On the road back from Damascus Road

Photo by Molly Kraybill.

Photo by Molly Kraybill.

This past weekend I spent the majority of my time in Damascus Road anti-racism training. The biggest thing I learned was that racism is complicated, confusing and maddening. The irony was that only by going to anti-racism training did I realize how many ways I contribute to racism in our culture and society. The easiest (and most common) response to the reality of racism is to talk about how we’ve entered a post-racial society since civil rights, or to assert that “I’m not racist” because you’ve never burned a cross on someone’s lawn or mocked someone’s Mexican accent. These are both certainly racist acts, but as much as we want to deny it, racism is significantly more vast and complex than overt acts of violence against people of color. Racism has been bred into our culture in so many ways–from the genocide of indigenous peoples to the middle passage and system of slavery that built this nation (and yes, slavery is still relevant). Facing this is in no way easy or enjoyable. In many ways, I’m still struggling with my learned racism and need to be called out from time to time.

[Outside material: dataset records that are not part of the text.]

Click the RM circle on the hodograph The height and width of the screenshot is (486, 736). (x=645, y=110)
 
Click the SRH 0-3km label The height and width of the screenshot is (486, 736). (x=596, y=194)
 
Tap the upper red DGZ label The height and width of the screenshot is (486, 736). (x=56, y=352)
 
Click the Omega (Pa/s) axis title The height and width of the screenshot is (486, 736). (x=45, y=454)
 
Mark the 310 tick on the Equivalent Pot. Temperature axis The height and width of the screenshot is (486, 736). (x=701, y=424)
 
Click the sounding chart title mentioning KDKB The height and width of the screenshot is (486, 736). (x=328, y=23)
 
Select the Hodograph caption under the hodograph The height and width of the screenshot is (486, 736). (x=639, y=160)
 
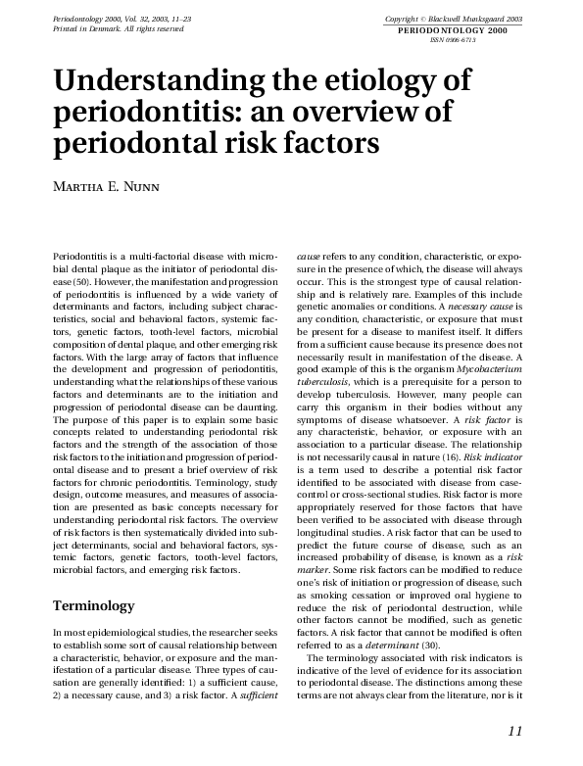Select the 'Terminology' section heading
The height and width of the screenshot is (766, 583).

What is most important in a culture that makes every effort to ignore the realities of racism is to speak about ourselves as people of race, our interactions in a racially diverse culture, and our experiences with racial oppression. Generally, these are not topics that come up every day around the dinner table. So, at Goshen College, Diversity Circles was established. Diversity Circles is an opportunity to come together in a group of about ten racially diverse people. The meetings are held over the course of a few weeks and led by two GC students trained as facilitators (a person of color and a white person). We explore issues of racial identity, race in our culture, and the experience of racist oppression. There are pamphlets on many of the bulletin boards around campus and in the MAO office. Circles begin the first week in October, and pamphlets can be returned to Anne Meyer Byler in the Good Library. I would encourage everyone to look into it, if only to meet people and participate in quality conversation.